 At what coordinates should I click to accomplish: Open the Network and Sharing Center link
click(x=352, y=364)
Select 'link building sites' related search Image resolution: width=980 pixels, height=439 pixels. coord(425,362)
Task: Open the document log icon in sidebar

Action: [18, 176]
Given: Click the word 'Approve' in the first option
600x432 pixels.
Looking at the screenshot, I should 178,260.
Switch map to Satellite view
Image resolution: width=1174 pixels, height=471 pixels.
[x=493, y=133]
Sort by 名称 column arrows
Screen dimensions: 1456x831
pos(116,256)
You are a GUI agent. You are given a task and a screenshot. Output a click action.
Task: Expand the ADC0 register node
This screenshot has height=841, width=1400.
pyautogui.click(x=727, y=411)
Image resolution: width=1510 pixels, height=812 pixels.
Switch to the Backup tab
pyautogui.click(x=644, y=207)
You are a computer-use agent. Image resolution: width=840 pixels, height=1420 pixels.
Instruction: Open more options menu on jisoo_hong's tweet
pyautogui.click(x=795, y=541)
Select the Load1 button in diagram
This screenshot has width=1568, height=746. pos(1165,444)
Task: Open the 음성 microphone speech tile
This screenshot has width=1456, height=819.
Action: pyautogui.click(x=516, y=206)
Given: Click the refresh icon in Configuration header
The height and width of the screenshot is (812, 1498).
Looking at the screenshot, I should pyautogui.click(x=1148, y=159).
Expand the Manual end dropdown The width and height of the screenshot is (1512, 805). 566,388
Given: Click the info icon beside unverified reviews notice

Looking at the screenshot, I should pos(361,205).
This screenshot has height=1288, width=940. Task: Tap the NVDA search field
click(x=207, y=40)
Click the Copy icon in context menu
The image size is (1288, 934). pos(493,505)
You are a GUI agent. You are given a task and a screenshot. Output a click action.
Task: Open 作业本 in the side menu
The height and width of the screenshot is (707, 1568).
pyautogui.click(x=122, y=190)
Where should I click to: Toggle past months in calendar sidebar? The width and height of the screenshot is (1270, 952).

**TASK PROMPT**
Lay out every line of the records above as a JSON list of strings, one string per line, skipping blank lines.

**THE RESPONSE**
[
  " At what coordinates should I click to accomplish: Open the Network and Sharing Center link",
  "click(x=352, y=364)",
  "Select 'link building sites' related search Image resolution: width=980 pixels, height=439 pixels. coord(425,362)",
  "Task: Open the document log icon in sidebar",
  "Action: [18, 176]",
  "Given: Click the word 'Approve' in the first option",
  "600x432 pixels.",
  "Looking at the screenshot, I should 178,260.",
  "Switch map to Satellite view",
  "Image resolution: width=1174 pixels, height=471 pixels.",
  "[x=493, y=133]",
  "Sort by 名称 column arrows",
  "Screen dimensions: 1456x831",
  "pos(116,256)",
  "You are a GUI agent. You are given a task and a screenshot. Output a click action.",
  "Task: Expand the ADC0 register node",
  "This screenshot has height=841, width=1400.",
  "pyautogui.click(x=727, y=411)",
  "Image resolution: width=1510 pixels, height=812 pixels.",
  "Switch to the Backup tab",
  "pyautogui.click(x=644, y=207)",
  "You are a computer-use agent. Image resolution: width=840 pixels, height=1420 pixels.",
  "Instruction: Open more options menu on jisoo_hong's tweet",
  "pyautogui.click(x=795, y=541)",
  "Select the Load1 button in diagram",
  "This screenshot has width=1568, height=746. pos(1165,444)",
  "Task: Open the 음성 microphone speech tile",
  "This screenshot has width=1456, height=819.",
  "Action: pyautogui.click(x=516, y=206)",
  "Given: Click the refresh icon in Configuration header",
  "The height and width of the screenshot is (812, 1498).",
  "Looking at the screenshot, I should pyautogui.click(x=1148, y=159).",
  "Expand the Manual end dropdown The width and height of the screenshot is (1512, 805). 566,388",
  "Given: Click the info icon beside unverified reviews notice",
  "Looking at the screenshot, I should pos(361,205).",
  "This screenshot has height=1288, width=940. Task: Tap the NVDA search field",
  "click(x=207, y=40)",
  "Click the Copy icon in context menu",
  "The image size is (1288, 934). pos(493,505)",
  "You are a GUI agent. You are given a task and a screenshot. Output a click action.",
  "Task: Open 作业本 in the side menu",
  "The height and width of the screenshot is (707, 1568).",
  "pyautogui.click(x=122, y=190)",
  "Where should I click to: Toggle past months in calendar sidebar? The width and height of the screenshot is (1270, 952)."
]